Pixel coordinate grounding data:
%%

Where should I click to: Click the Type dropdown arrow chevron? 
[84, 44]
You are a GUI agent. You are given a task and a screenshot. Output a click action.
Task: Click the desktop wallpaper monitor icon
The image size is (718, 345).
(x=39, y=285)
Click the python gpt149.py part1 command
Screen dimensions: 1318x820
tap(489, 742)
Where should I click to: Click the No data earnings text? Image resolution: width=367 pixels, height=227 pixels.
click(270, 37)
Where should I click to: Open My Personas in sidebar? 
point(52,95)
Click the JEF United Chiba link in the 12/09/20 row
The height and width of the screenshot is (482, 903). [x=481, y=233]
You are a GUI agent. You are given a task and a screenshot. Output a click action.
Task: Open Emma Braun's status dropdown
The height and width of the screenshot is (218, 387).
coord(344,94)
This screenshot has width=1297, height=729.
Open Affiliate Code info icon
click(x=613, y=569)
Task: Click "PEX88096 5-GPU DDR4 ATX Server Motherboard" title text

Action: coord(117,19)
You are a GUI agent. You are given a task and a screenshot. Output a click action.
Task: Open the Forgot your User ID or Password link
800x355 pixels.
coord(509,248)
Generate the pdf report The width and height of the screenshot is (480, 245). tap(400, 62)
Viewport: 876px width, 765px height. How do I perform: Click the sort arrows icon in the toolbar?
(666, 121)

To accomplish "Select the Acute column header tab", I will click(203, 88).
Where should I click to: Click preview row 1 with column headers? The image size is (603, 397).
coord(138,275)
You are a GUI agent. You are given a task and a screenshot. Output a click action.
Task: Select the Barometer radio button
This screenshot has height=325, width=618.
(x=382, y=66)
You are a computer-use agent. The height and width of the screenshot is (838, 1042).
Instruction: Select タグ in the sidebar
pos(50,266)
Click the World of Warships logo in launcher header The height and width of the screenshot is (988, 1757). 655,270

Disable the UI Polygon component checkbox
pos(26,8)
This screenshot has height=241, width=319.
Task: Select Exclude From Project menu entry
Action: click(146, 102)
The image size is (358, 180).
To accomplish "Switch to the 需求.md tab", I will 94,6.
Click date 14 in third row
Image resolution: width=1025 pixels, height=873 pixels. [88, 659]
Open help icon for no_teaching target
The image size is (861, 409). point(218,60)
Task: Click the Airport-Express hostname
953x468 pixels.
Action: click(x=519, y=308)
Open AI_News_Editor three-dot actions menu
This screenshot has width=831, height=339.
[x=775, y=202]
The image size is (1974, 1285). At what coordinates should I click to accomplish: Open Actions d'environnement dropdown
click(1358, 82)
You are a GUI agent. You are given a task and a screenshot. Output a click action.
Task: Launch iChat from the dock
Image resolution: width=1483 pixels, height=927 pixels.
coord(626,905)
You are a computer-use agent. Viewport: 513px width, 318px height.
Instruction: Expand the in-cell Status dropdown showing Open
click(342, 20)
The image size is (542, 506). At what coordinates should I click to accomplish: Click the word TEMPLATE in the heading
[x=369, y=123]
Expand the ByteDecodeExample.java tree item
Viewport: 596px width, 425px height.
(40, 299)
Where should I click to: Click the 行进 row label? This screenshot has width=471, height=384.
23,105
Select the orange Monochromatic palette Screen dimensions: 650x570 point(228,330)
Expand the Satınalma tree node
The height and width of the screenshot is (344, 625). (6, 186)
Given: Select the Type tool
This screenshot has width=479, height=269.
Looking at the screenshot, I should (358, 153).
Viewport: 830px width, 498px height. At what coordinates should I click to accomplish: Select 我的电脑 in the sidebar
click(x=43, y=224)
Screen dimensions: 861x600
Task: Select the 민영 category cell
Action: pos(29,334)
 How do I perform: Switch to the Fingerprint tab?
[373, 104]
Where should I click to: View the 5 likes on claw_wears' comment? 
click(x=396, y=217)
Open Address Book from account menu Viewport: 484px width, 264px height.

%%

For this exercise, all the data must be repeated exactly.

Where should I click to: Click the Type dropdown arrow chevron? 
[84, 44]
You are a GUI agent. You are given a task and a screenshot. Output a click action.
Task: Click the desktop wallpaper monitor icon
The image size is (718, 345).
(x=39, y=285)
Click the python gpt149.py part1 command
Screen dimensions: 1318x820
tap(489, 742)
Where should I click to: Click the No data earnings text? Image resolution: width=367 pixels, height=227 pixels.
click(270, 37)
Where should I click to: Open My Personas in sidebar? 
point(52,95)
Click the JEF United Chiba link in the 12/09/20 row
The height and width of the screenshot is (482, 903). [x=481, y=233]
You are a GUI agent. You are given a task and a screenshot. Output a click action.
Task: Open Emma Braun's status dropdown
The height and width of the screenshot is (218, 387).
coord(344,94)
This screenshot has width=1297, height=729.
Open Affiliate Code info icon
click(x=613, y=569)
Task: Click "PEX88096 5-GPU DDR4 ATX Server Motherboard" title text

Action: coord(117,19)
You are a GUI agent. You are given a task and a screenshot. Output a click action.
Task: Open the Forgot your User ID or Password link
800x355 pixels.
coord(509,248)
Generate the pdf report The width and height of the screenshot is (480, 245). tap(400, 62)
Viewport: 876px width, 765px height. How do I perform: Click the sort arrows icon in the toolbar?
(666, 121)

To accomplish "Select the Acute column header tab", I will click(203, 88).
Where should I click to: Click preview row 1 with column headers? The image size is (603, 397).
coord(138,275)
You are a GUI agent. You are given a task and a screenshot. Output a click action.
Task: Select the Barometer radio button
This screenshot has height=325, width=618.
(x=382, y=66)
You are a computer-use agent. The height and width of the screenshot is (838, 1042).
Instruction: Select タグ in the sidebar
pos(50,266)
Click the World of Warships logo in launcher header The height and width of the screenshot is (988, 1757). 655,270

Disable the UI Polygon component checkbox
pos(26,8)
This screenshot has height=241, width=319.
Task: Select Exclude From Project menu entry
Action: click(146, 102)
The image size is (358, 180).
To accomplish "Switch to the 需求.md tab", I will 94,6.
Click date 14 in third row
Image resolution: width=1025 pixels, height=873 pixels. [88, 659]
Open help icon for no_teaching target
The image size is (861, 409). point(218,60)
Task: Click the Airport-Express hostname
953x468 pixels.
Action: click(x=519, y=308)
Open AI_News_Editor three-dot actions menu
This screenshot has width=831, height=339.
[x=775, y=202]
The image size is (1974, 1285). At what coordinates should I click to accomplish: Open Actions d'environnement dropdown
click(1358, 82)
You are a GUI agent. You are given a task and a screenshot. Output a click action.
Task: Launch iChat from the dock
Image resolution: width=1483 pixels, height=927 pixels.
coord(626,905)
You are a computer-use agent. Viewport: 513px width, 318px height.
Instruction: Expand the in-cell Status dropdown showing Open
click(342, 20)
The image size is (542, 506). At what coordinates should I click to accomplish: Click the word TEMPLATE in the heading
[x=369, y=123]
Expand the ByteDecodeExample.java tree item
Viewport: 596px width, 425px height.
(40, 299)
Where should I click to: Click the 行进 row label? This screenshot has width=471, height=384.
23,105
Select the orange Monochromatic palette Screen dimensions: 650x570 point(228,330)
Expand the Satınalma tree node
The height and width of the screenshot is (344, 625). (6, 186)
Given: Select the Type tool
This screenshot has width=479, height=269.
Looking at the screenshot, I should (358, 153).
Viewport: 830px width, 498px height. At what coordinates should I click to accomplish: Select 我的电脑 in the sidebar
click(x=43, y=224)
Screen dimensions: 861x600
Task: Select the 민영 category cell
Action: pos(29,334)
 How do I perform: Switch to the Fingerprint tab?
[373, 104]
Where should I click to: View the 5 likes on claw_wears' comment? 
click(x=396, y=217)
Open Address Book from account menu Viewport: 484px width, 264px height.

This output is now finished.